"I love you dearly, Andriusha!" the mother said, heaving a deep sigh, as she looked at his thin face grotesquely covered with tufts of hair.
"People are satisfied with little from me! I know you love me; you are capable of loving everybody; you have a great heart," said the Little Russian, rocking in his chair, his eyes straying about the room.
"No, I love you very differently!" insisted the mother. "If you had a mother, people would envy her because she had such a son."
The Little Russian swayed his head, and rubbed it vigorously with both hands.
"I have a mother, somewhere!" he said in a low voice.
"Do you know what I did to-day?" she exclaimed, and reddening a little, her voice choking with satisfaction, she quickly recounted how she had smuggled literature into the factory.
For a moment he looked at her in amazement with his eyes wide open; then he burst out into a loud guffaw, stamped his feet, thumped his head with his fingers, and cried joyously:
"Oho! That's no joke any more! That's business! Won't Pavel be glad, though! Oh, you're a trump. That's good, mother! You have no idea how good it is! Both for Pavel and all who were arrested with him!"
He snapped his fingers in ecstasy, whistled, and fairly doubled over, all radiant with joy. His delight evoked a vigorous response from the mother.

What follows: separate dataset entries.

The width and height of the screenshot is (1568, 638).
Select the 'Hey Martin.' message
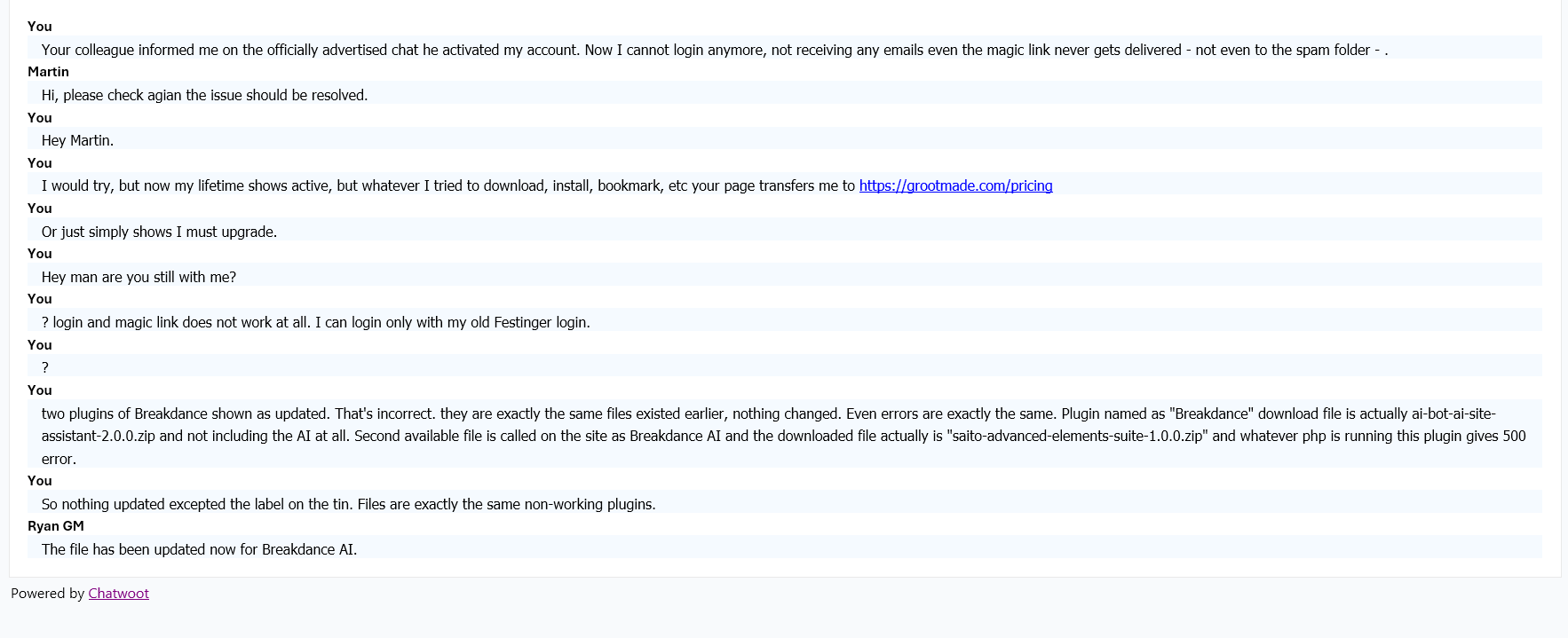(77, 140)
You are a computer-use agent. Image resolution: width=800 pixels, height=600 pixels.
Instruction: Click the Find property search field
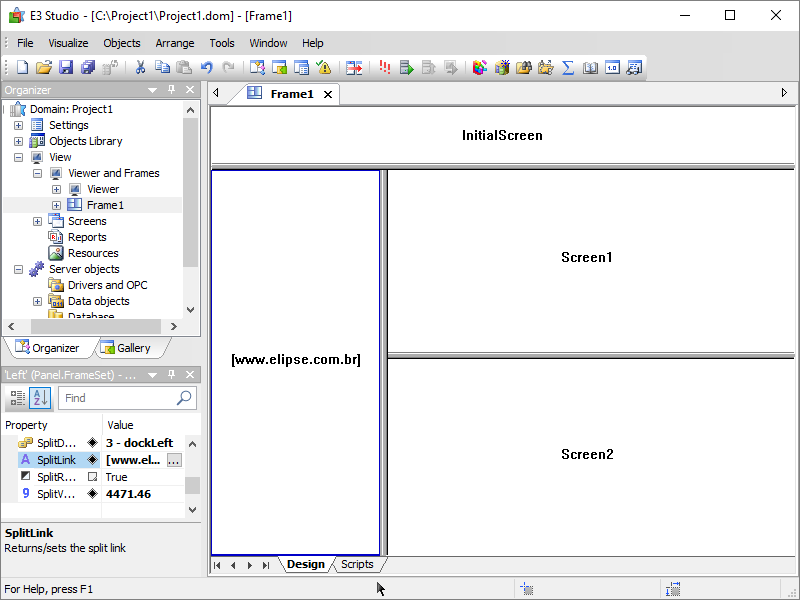pyautogui.click(x=118, y=398)

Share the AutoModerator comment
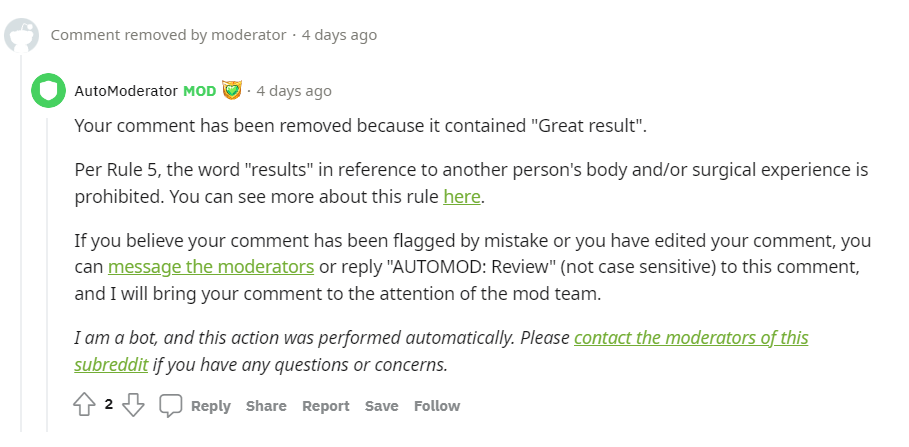pyautogui.click(x=266, y=406)
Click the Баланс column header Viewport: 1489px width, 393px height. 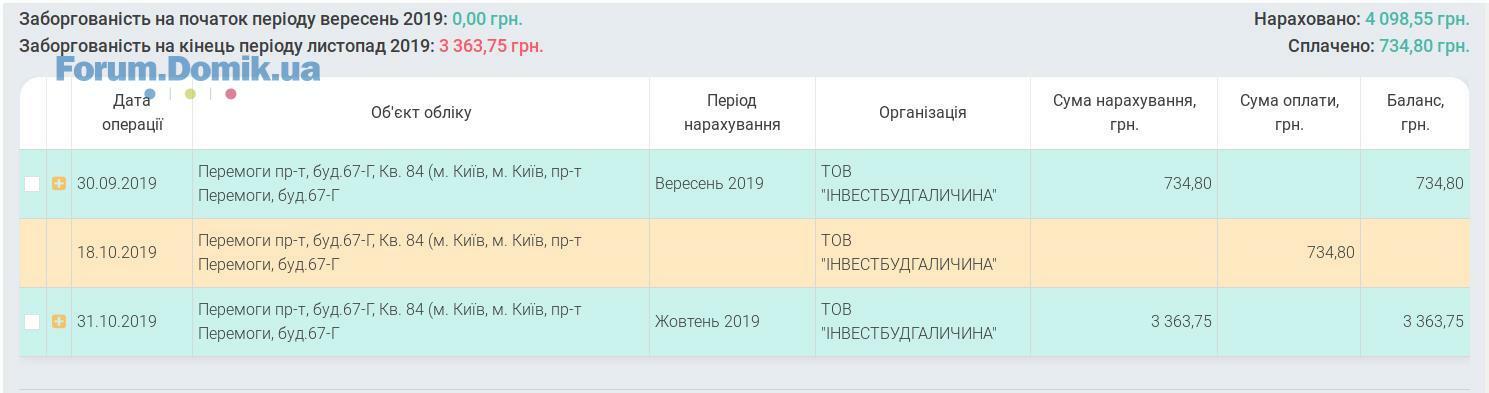[1415, 113]
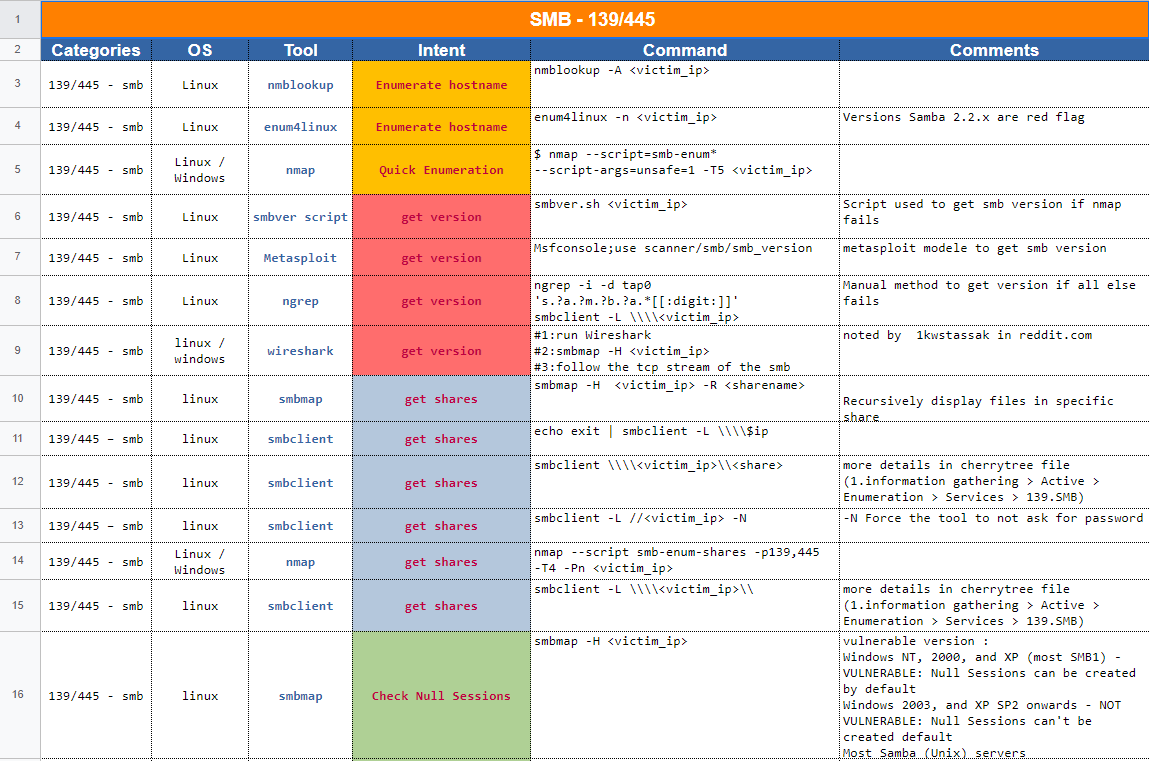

"My dear, my Andriusha!" she began, as if her heart had burst open, and gushed over merrily with a limpid stream of living words full of serene joy. "I've thought all my life, 'Lord Christ in heaven! what did I live for?' Beatings, work! I saw nothing except my husband. I knew nothing but fear! And how Pasha grew I did not see, and I hardly know whether I loved him when my husband was alive. All my concerns, all my thoughts were centered upon one thing—to feed my beast, to propitiate the master of my life with enough food, pleasing to his palate, and served on time, so as not to incur his displeasure, so as to escape the terrors of a beating, to get him to spare me but once! But I do not remember that he ever did spare me. He beat me so—not as a wife is beaten, but as one whom you hate and detest. Twenty years I lived like that, and what was up to the time of my marriage I do not recall. I remember certain things, but I see nothing! I am as a blind person. Yegor Ivanovich was here—we are from the same village—and he spoke about this and about that. I remember the houses, the people, but how they lived, what they spoke about, what happened to this one and what to that one—I forget, I do not see! I remember fires—two fires. It seems that everything has been beaten out of me, that my soul has been locked up and sealed tight. It's grown blind, it does not hear!"